* **What the exercise asks**:
What is needed is an exact copy of the entries below, from the line that contains "[Facebook] (1335, 1305)" through the final line, both included, and nothing else.

BEGIN Records to process

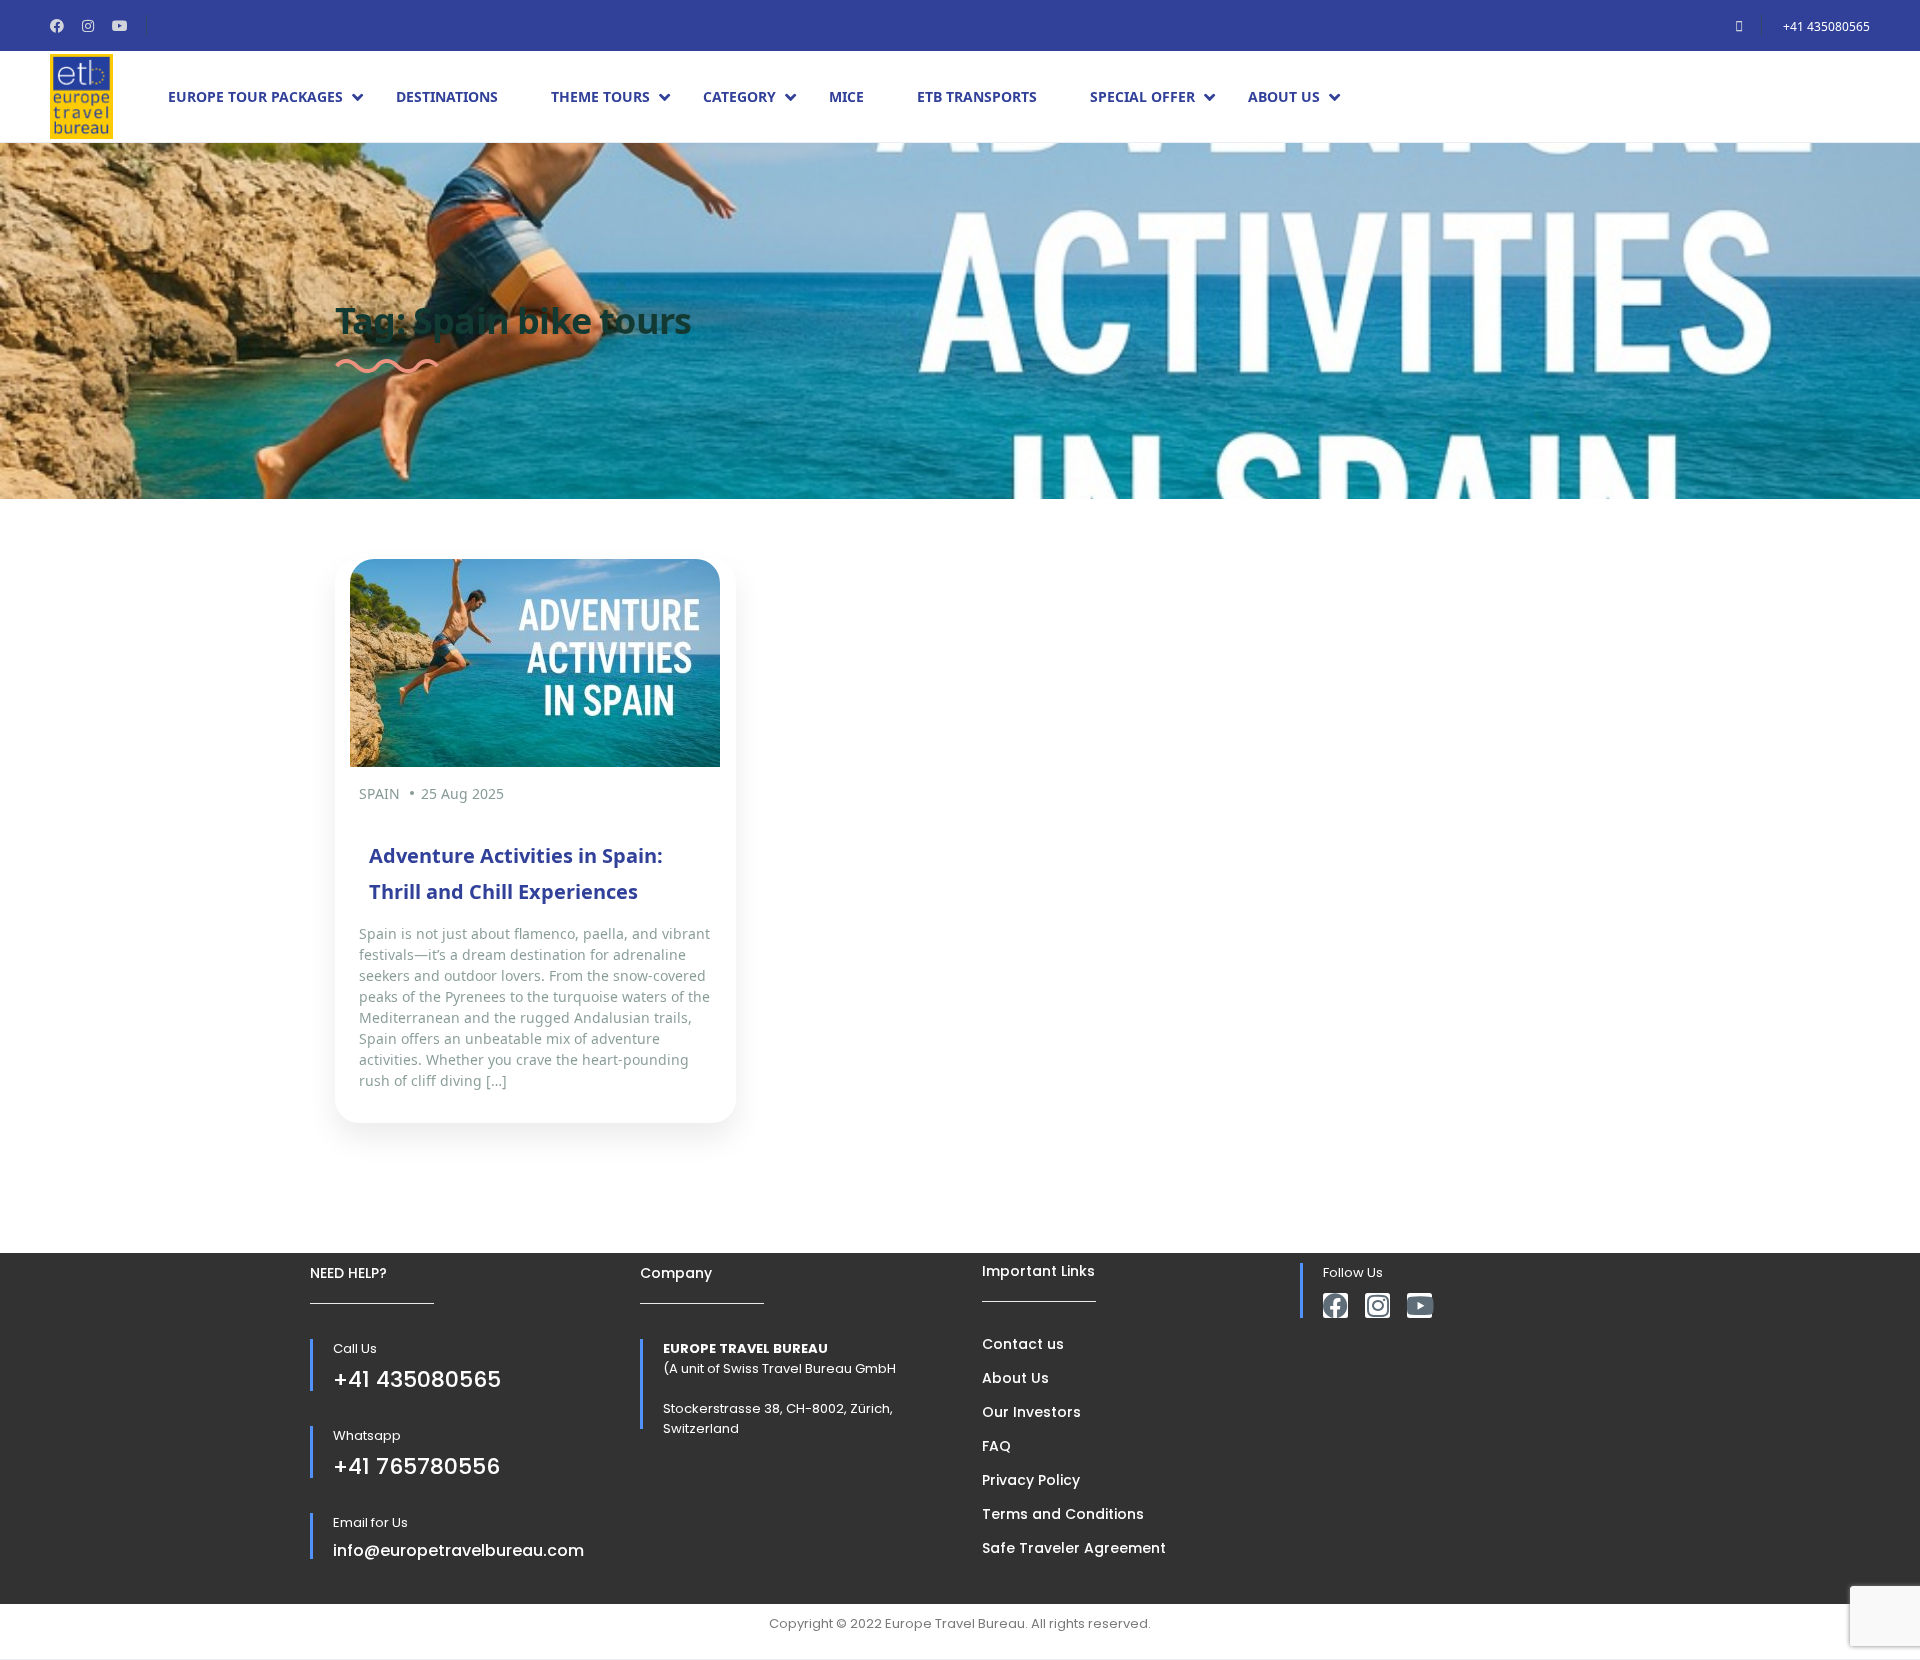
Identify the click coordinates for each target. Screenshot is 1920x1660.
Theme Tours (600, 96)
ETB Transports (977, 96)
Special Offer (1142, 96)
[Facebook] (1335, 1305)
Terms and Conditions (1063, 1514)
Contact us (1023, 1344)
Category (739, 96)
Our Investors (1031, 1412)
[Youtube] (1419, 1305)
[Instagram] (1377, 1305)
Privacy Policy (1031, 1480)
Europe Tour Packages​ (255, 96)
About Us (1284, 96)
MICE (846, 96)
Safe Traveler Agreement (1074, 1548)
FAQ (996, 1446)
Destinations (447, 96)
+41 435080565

END Records to process

* **Your response**:
[Facebook] (1335, 1305)
Terms and Conditions (1063, 1514)
Contact us (1023, 1344)
Category (739, 96)
Our Investors (1031, 1412)
[Youtube] (1419, 1305)
[Instagram] (1377, 1305)
Privacy Policy (1031, 1480)
Europe Tour Packages​ (255, 96)
About Us (1284, 96)
MICE (846, 96)
Safe Traveler Agreement (1074, 1548)
FAQ (996, 1446)
Destinations (447, 96)
+41 435080565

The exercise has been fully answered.